TASK DIRECTIONS
For the records that follow, please set down exactly the lines between the one holding "Viewport: 180px width, 110px height." and the one holding "Given: Select the field right of the slash", inclusive, and only those.

TASK INPUTS START

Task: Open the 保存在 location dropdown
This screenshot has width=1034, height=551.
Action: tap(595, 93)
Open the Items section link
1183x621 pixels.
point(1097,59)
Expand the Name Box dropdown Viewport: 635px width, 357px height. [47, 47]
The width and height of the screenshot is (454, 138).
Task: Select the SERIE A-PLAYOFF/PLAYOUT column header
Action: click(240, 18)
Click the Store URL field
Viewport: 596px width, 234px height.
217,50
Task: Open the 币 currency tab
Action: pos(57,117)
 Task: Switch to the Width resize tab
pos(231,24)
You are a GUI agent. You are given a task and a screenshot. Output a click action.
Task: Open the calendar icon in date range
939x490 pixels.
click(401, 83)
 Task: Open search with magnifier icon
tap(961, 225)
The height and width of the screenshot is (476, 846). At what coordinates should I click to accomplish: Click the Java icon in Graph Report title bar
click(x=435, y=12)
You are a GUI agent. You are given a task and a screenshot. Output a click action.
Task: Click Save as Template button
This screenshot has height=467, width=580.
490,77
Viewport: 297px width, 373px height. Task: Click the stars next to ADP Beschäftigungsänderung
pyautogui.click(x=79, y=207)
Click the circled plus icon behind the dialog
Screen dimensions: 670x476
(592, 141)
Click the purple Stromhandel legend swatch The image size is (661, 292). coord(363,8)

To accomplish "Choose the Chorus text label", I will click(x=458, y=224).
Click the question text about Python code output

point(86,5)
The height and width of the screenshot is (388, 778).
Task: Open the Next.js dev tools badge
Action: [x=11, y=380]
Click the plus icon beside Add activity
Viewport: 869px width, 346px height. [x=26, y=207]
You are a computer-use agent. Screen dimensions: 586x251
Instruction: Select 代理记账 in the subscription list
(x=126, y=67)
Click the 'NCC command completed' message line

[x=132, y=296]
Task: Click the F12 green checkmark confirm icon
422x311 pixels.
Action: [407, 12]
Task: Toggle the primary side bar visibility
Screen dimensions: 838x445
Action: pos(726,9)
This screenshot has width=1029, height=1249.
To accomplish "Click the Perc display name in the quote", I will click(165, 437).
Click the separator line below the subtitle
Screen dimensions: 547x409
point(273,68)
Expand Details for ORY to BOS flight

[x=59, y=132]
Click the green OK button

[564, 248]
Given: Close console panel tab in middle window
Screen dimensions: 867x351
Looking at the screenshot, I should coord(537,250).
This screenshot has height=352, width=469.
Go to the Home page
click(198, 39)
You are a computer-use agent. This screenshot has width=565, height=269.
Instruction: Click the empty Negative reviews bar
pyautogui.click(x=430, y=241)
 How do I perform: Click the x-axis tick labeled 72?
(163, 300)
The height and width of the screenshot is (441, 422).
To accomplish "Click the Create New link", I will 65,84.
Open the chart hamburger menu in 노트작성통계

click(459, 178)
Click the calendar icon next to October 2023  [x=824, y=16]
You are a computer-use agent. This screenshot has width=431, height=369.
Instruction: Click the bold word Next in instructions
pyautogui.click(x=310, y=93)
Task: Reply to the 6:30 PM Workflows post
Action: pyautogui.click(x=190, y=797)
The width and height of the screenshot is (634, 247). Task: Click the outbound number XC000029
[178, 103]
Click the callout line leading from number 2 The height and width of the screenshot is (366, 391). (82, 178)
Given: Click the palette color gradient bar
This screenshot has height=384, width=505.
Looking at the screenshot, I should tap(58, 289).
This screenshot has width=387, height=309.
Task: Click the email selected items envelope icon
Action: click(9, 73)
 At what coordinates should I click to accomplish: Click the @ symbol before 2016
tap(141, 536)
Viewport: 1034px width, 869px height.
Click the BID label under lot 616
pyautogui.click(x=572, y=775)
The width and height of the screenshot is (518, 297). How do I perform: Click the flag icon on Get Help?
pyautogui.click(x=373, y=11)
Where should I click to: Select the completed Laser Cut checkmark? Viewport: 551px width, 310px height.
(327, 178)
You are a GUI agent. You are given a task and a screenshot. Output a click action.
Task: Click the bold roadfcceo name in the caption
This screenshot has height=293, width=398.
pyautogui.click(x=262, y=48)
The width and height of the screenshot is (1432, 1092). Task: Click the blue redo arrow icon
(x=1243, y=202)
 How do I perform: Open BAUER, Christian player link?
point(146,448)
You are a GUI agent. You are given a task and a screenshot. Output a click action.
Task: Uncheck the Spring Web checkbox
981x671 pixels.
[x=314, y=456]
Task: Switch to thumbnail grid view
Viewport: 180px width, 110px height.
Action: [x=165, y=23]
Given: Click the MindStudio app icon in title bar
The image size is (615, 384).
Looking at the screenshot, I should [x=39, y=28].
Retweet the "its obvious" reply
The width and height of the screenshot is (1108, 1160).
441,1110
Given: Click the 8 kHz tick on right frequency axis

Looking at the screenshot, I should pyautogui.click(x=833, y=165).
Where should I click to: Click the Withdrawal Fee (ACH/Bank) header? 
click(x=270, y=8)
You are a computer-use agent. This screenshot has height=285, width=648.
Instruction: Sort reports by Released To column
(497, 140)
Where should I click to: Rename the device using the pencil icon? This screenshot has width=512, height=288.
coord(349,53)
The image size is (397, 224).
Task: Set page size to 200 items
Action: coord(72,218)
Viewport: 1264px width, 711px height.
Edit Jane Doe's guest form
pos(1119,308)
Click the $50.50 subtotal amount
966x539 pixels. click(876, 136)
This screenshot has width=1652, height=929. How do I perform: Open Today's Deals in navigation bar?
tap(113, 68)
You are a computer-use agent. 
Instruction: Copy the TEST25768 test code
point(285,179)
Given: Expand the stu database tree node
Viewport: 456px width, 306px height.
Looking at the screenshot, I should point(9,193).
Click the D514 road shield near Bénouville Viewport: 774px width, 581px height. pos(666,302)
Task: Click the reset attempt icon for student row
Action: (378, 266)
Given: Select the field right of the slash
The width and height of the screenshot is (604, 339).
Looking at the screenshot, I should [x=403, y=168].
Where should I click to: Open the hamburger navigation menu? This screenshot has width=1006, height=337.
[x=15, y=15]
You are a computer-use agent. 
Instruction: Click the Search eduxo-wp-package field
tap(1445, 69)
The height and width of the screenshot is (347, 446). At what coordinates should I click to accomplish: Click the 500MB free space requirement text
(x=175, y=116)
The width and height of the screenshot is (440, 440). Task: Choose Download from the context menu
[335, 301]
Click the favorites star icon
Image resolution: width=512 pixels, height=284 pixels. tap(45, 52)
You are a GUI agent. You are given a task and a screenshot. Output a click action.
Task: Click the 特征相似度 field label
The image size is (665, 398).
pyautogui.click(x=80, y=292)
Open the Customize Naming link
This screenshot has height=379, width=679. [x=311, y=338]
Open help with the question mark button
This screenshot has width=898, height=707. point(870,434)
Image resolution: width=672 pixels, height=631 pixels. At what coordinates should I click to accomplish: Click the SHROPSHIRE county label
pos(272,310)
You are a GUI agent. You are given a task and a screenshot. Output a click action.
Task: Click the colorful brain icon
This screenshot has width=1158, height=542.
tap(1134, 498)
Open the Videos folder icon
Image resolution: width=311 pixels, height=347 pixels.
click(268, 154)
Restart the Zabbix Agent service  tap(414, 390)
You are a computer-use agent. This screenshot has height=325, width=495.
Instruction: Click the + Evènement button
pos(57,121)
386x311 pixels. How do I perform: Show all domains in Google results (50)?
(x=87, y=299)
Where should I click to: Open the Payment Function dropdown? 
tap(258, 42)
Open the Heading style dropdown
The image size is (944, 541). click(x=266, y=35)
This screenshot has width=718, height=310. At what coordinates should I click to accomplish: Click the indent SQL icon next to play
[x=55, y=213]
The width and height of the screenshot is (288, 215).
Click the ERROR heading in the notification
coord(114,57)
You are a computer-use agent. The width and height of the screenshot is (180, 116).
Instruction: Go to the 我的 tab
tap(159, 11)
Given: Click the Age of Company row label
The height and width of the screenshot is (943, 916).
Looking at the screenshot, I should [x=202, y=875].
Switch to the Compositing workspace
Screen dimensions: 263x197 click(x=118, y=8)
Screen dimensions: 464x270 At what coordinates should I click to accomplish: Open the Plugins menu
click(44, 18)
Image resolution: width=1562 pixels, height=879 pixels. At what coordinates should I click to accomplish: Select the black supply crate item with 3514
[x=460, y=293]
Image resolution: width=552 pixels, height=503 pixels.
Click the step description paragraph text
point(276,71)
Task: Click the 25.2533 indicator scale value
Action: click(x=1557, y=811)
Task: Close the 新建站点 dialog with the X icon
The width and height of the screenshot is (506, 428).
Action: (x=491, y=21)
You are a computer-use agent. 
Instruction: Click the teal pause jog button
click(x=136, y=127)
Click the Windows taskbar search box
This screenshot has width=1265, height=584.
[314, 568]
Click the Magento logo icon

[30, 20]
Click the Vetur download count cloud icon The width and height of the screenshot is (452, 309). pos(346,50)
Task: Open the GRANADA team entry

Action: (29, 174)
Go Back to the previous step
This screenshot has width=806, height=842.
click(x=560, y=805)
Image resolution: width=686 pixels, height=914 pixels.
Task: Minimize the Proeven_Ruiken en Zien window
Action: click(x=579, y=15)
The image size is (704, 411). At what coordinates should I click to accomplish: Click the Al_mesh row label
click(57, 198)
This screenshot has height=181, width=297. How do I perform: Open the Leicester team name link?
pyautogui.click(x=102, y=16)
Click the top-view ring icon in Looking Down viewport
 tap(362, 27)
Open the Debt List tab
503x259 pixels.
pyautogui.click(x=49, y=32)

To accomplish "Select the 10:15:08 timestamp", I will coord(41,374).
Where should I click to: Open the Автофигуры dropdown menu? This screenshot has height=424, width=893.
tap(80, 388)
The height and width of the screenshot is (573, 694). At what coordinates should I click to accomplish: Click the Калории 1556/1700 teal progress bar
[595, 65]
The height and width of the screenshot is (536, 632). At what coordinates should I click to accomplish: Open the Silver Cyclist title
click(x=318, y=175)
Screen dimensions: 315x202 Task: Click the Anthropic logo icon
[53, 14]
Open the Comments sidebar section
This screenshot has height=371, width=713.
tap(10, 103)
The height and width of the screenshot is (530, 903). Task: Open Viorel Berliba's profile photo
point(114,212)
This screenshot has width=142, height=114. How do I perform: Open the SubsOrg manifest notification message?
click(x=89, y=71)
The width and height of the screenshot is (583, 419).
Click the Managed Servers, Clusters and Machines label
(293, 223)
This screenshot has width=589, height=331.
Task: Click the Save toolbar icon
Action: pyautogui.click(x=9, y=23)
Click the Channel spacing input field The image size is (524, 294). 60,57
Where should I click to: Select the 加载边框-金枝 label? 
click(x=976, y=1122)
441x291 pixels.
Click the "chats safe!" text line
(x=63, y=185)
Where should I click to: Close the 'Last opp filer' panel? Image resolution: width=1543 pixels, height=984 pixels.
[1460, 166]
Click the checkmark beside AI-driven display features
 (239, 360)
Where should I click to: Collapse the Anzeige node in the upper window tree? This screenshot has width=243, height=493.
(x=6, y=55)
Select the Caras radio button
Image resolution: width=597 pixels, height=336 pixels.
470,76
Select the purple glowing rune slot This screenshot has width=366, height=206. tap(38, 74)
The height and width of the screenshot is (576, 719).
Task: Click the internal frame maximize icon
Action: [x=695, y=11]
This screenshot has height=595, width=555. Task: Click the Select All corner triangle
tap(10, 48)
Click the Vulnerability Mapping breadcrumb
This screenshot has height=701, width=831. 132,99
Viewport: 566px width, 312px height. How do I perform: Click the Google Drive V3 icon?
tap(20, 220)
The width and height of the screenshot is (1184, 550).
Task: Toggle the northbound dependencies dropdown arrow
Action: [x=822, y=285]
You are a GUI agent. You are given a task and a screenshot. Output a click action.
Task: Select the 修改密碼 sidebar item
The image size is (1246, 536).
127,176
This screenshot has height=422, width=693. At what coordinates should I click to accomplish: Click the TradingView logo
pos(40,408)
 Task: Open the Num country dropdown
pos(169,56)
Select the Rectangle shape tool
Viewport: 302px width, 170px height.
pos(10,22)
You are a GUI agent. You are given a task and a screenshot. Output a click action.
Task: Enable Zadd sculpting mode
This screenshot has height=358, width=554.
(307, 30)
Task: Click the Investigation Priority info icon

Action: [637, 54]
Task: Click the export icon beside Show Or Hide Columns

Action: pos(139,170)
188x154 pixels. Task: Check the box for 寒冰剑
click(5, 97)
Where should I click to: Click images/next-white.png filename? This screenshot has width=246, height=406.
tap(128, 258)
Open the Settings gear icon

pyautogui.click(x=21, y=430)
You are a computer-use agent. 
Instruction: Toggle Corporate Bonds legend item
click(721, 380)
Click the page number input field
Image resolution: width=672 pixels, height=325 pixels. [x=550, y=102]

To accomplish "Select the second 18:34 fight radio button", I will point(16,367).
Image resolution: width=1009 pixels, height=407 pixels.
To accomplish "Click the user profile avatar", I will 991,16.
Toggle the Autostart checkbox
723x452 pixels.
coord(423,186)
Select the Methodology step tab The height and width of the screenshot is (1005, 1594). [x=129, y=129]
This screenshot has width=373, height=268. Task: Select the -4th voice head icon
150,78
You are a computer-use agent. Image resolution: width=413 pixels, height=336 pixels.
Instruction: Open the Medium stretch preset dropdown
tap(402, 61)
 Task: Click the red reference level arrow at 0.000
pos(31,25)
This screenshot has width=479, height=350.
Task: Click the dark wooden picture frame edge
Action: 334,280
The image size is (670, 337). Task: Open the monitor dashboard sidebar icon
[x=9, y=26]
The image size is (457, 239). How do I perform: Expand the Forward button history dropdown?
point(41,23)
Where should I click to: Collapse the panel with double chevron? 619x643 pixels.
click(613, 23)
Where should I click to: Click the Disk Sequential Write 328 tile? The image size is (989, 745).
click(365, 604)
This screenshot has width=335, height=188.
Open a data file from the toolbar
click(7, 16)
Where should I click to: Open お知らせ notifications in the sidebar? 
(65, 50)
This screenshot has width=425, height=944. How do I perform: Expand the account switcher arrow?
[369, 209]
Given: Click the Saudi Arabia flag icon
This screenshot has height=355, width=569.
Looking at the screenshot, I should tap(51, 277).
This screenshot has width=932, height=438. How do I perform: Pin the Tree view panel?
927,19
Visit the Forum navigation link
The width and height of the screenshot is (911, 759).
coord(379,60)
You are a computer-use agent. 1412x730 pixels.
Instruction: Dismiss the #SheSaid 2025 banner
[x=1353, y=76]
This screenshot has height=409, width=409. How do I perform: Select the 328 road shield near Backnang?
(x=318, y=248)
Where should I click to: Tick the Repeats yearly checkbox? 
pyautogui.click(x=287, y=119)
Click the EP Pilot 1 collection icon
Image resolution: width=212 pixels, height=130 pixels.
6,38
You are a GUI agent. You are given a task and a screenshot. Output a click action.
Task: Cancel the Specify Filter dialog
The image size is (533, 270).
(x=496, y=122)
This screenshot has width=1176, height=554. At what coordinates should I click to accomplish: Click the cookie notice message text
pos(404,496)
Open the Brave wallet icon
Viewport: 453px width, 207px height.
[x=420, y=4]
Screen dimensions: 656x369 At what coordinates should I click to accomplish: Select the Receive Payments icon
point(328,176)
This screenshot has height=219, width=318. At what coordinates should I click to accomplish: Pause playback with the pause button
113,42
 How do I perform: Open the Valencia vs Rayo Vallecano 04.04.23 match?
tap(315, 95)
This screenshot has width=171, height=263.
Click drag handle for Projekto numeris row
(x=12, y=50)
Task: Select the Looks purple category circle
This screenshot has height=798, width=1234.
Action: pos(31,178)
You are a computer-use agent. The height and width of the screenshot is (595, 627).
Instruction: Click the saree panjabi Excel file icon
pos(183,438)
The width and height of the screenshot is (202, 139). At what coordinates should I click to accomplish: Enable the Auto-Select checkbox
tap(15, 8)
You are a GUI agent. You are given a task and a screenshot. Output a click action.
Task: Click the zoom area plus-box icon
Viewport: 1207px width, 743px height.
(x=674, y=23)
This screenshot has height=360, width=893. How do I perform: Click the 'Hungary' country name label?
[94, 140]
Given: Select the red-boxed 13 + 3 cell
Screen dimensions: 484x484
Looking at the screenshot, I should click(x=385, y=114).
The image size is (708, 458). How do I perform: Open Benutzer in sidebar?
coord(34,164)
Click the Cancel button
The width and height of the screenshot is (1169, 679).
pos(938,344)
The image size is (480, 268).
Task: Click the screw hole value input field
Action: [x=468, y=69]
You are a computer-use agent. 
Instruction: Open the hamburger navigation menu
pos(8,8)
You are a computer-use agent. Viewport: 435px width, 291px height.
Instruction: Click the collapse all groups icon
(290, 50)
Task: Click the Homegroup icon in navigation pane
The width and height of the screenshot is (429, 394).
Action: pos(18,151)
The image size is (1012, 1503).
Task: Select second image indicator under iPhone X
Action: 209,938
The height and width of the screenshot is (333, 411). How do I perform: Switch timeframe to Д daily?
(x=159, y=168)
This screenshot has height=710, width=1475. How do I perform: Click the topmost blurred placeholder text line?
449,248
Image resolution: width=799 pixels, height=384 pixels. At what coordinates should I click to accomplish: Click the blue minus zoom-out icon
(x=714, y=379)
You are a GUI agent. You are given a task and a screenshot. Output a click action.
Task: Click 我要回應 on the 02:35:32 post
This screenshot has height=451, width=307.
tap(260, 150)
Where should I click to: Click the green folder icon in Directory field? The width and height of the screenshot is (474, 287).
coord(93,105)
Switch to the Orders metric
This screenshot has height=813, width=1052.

TASK INPUTS END

OUTPUT
Viewport: 180px width, 110px height.
Action: [x=165, y=23]
Given: Click the MindStudio app icon in title bar
The image size is (615, 384).
Looking at the screenshot, I should [x=39, y=28].
Retweet the "its obvious" reply
The width and height of the screenshot is (1108, 1160).
441,1110
Given: Click the 8 kHz tick on right frequency axis

Looking at the screenshot, I should pyautogui.click(x=833, y=165).
Where should I click to: Click the Withdrawal Fee (ACH/Bank) header? 
click(x=270, y=8)
You are a computer-use agent. This screenshot has height=285, width=648.
Instruction: Sort reports by Released To column
(497, 140)
Where should I click to: Rename the device using the pencil icon? This screenshot has width=512, height=288.
coord(349,53)
The image size is (397, 224).
Task: Set page size to 200 items
Action: coord(72,218)
Viewport: 1264px width, 711px height.
Edit Jane Doe's guest form
pos(1119,308)
Click the $50.50 subtotal amount
966x539 pixels. click(876, 136)
This screenshot has width=1652, height=929. How do I perform: Open Today's Deals in navigation bar?
tap(113, 68)
You are a computer-use agent. 
Instruction: Copy the TEST25768 test code
point(285,179)
Given: Expand the stu database tree node
Viewport: 456px width, 306px height.
Looking at the screenshot, I should point(9,193).
Click the D514 road shield near Bénouville Viewport: 774px width, 581px height. pos(666,302)
Task: Click the reset attempt icon for student row
Action: (378, 266)
Given: Select the field right of the slash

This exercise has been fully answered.